Indiana meets Ireland as a Belfast bakery refuses to make a gay-friendly cake

A woman leaves Ashers bakery in Belfast, Nothern Ireland, on March 26, 2015. Ashers will face a discrimination case from the Equality Commission after it refused to make a cake bearing a pro-gay marriage slogan.

A bakery is not a religious organization.

That may seem fairly obvious, but that ruling by a court in Northern Ireland has divided opinions in the country. The court found that Ashers Baking Company of Belfast, as a money-making business, was guilty of discrimination when it refused to make a cake with a "pro-gay marriage" design for customer Gareth Lee.

"It's offering services to everybody in the community," says Deborah Macleese of the Belfast Telegraph. "There's nothing in their leaflets or pamphlets that says they have strongly held Christian beliefs, so the court says they are there as a business. They are there to serve everybody within the community."

But not everyone is buying it. "You've got different reactions," Macleese says. "You have supporters of Mr. Lee who are very happy. They think it is common sense. But then you also have a lot of the Christian organizations and supporters of the family-run bakery who believe it is wrong."
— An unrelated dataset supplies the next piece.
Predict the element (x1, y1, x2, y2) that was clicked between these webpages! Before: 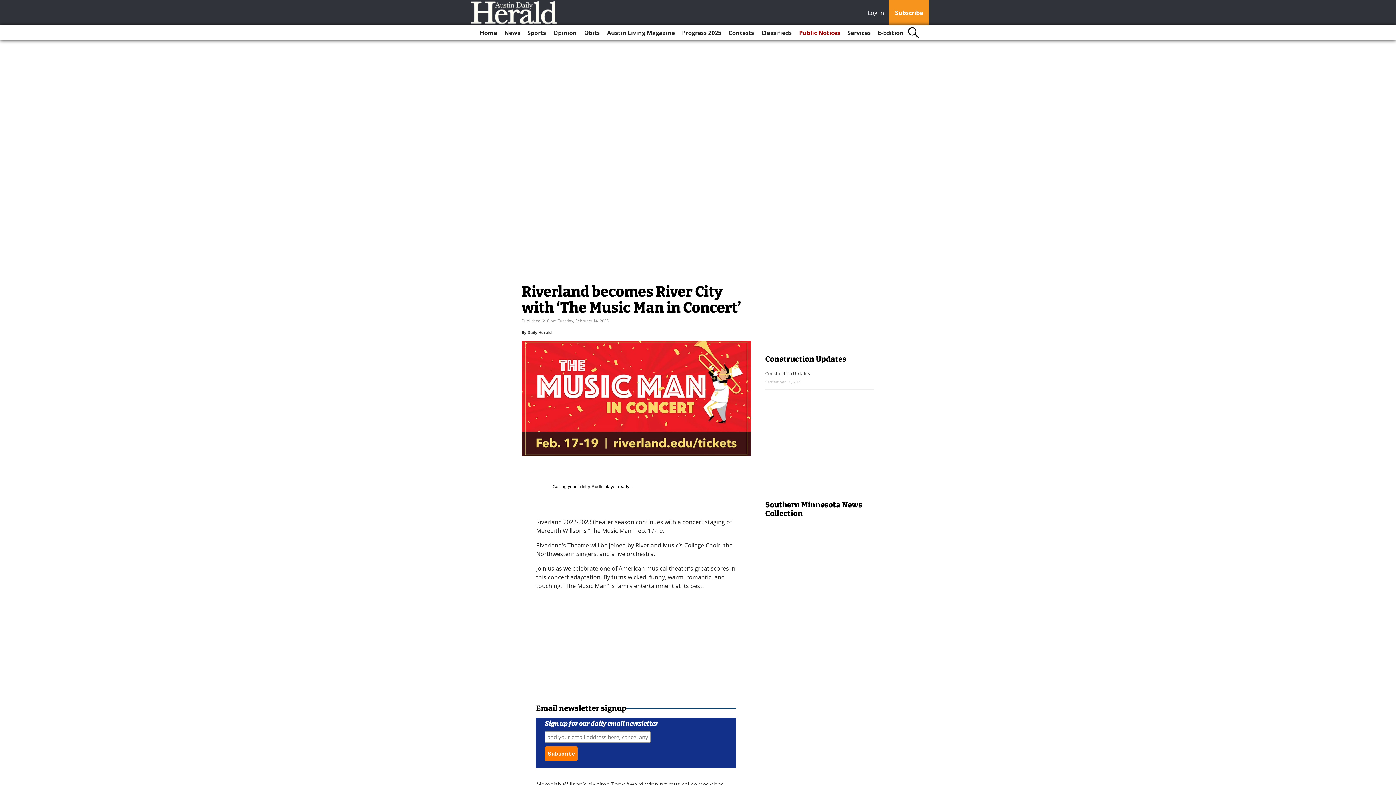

It's similar to the debate playing out in the United States, where some states have passed what they call religious freedom laws allowing businesses to refuse service to customers based on their religious beliefs. In one high-profile case, the now-shuttered 111 Cakery in Indianapolis refused to serve a gay couple looking for a wedding cake.

It feels like cake keeps on being the source of discrimination, but Macleese says it's just a coincidence. "I mean, it could have been a T-shirt printing business or anything like that," she says. "It's just that Mr. Lee felt so strongly that he took it to [the] equality commission, who then helped him launch legal proceedings. We don't know how many other cases are out there at the minute."

Macleese thinks more people will come forward in the future to say that they've been discriminated against, but she says the silver lining in the "gay cake" debate is that it's happening in the first place. 

"In a positive way, it does show that we are now becoming a normalized society being able to have these debates," she says. "It's no longer just Orange [Protestant] versus Green [Catholic] politics in Northern Ireland anymore."